Thanks for the ad-copy Daryl, I already saved it on my end a few days ago, but still need to hunt down a mike to use!

But yeah, if EVA was supposed to be a wake-up call, it's rather funny how the merchandise sill gets sold either way. The message just hasn't hit the nail in the head deep enough.

alexander strange said...

Hold up, someone put Wolf's Rain on a list of good BONES shows? I think there's something fishy here.

Also, since you forgot to mention the new new Yamato project, here's a new Tenchi project!

SDShamshel said...

People seem to be mentioning Wolf's Rain and Eureka Seven in the same sentence.

Honestly, I consider Eureka Seven to be Bones's apology for Wolf's Rain and it pains me to see them mentioned as equals.

? said...

I can't be the only person to like Wolf's Rain, can I? Excellent music, interesting story and characters, amazing animation, a few good action scenes. Yeah, I didn't like the four garbage filler episodes. Nor, the main character Kiba, but it was still a good anime.
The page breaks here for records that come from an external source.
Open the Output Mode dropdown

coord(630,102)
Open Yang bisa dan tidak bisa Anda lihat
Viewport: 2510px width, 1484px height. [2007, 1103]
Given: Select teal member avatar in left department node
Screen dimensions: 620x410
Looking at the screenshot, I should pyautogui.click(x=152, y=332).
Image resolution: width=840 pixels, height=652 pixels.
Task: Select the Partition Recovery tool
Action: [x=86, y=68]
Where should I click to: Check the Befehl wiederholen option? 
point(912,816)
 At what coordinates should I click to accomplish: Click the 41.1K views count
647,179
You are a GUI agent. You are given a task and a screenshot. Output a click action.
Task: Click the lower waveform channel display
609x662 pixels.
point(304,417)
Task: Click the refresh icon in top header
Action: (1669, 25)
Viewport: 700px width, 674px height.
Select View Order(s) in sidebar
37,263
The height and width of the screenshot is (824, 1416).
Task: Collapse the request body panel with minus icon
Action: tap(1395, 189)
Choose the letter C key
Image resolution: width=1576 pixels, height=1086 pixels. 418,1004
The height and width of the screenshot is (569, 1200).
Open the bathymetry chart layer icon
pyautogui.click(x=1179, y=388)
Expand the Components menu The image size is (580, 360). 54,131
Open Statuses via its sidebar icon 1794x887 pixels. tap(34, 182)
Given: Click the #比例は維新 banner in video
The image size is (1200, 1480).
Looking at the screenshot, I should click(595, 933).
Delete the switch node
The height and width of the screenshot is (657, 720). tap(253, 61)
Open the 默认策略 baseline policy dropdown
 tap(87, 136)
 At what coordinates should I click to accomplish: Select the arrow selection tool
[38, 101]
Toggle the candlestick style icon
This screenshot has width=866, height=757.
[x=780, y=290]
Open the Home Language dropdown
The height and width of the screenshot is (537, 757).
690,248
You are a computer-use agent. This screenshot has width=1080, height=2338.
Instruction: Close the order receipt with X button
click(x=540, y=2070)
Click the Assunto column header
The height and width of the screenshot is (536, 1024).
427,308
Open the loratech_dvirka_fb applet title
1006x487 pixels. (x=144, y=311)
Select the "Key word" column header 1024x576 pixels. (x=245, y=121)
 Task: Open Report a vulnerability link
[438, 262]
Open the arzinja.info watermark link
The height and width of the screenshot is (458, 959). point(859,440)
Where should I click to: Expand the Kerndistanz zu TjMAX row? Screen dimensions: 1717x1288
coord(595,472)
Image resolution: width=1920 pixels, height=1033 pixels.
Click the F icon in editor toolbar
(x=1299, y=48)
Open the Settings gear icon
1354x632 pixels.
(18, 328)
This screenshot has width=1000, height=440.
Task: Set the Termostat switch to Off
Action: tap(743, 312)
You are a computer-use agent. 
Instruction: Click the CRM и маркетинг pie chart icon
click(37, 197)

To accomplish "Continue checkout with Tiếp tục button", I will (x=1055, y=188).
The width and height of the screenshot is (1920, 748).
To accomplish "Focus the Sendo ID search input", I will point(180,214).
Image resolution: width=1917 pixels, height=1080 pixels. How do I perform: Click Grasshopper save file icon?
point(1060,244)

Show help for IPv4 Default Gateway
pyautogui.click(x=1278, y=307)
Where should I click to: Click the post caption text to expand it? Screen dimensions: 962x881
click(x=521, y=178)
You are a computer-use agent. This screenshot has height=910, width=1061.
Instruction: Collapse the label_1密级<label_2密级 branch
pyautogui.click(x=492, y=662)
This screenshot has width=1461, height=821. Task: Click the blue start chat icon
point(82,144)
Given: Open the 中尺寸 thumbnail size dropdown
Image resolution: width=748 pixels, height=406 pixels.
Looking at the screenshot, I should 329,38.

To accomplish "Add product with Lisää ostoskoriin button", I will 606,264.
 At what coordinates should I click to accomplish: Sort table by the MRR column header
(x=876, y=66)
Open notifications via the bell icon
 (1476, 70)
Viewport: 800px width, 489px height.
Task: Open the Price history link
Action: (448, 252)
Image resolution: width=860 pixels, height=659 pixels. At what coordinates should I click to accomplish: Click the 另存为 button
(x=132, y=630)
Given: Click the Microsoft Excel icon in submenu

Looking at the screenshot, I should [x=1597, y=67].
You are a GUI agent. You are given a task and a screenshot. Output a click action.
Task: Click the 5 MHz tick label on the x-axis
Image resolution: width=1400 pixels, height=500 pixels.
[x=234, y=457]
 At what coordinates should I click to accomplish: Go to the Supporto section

Not the best ever, or equal to E7. Still, it is worth watching if your a fan of drama.

Mike Toole said...

I watched the first two DVDs of Wolf's Rain and liked where it was going. I guess I ought to finish it up. After I finish Fruits Basket. And Galaxy Railways. And all the other shit I have to watch.

Gilles Poitras said...


I think you will find The Notenki Memoirs: Studio Gainax And The Men Who Created Evangelion interesting. The book is well below the radar of most fans, and book dealers making it hard to find.

I'm of the opinion that Gainax has been experimenting with other story types, for good and bad. FLCL pretty much worked, in spite of being very confusing. Abenobashi held it's own, Mahromatic fizzeled out.

Yamaga's comment actually was more along the line of that doing works aimed at otaku was not bringing in the money. But then Gainax really did not get noticed by the public until they did Nadia. I hope to hook up with Yamaga in the near future and will try to again bring up the question with him and suggest why otaku friendly works may work in these days.

Gerald said...

Actually work like Mahoromatic and He Is My Master are aimed squarely at the otaku audience and that seems to be the problem. Since the otaku audience in Japan seems to be represented by 30 somethings who fawn over slave girls ala. EVERYTHING that's come out. Their earlier shows like Honneamise and more specifically, Nadia, seemed to have a wider appeal, even though Honneamise took 8 or so years to make its money back.

Christian Daly said...

I'm still buying that Eva was meant to rile up fans more than anything else, but the merchandising end is a really interesting one. As I understand it, that part became what kept the doors open after some wicked bad tax problems. Between the merchandise and the inherent quality of the show to allow fans to project themselves onto it, Eva really marked the change between old otaku and new otaku cultures. It's like they were simultaneously creating a new culture and damning it at the same time.

I've long figured Gainax has been using the shows that tend to pander to the lowest common fanboy denominator and merchandise revenue to fund other, more 'risky' shows like FLCL and Abenobashi. I just hope we get something good again next.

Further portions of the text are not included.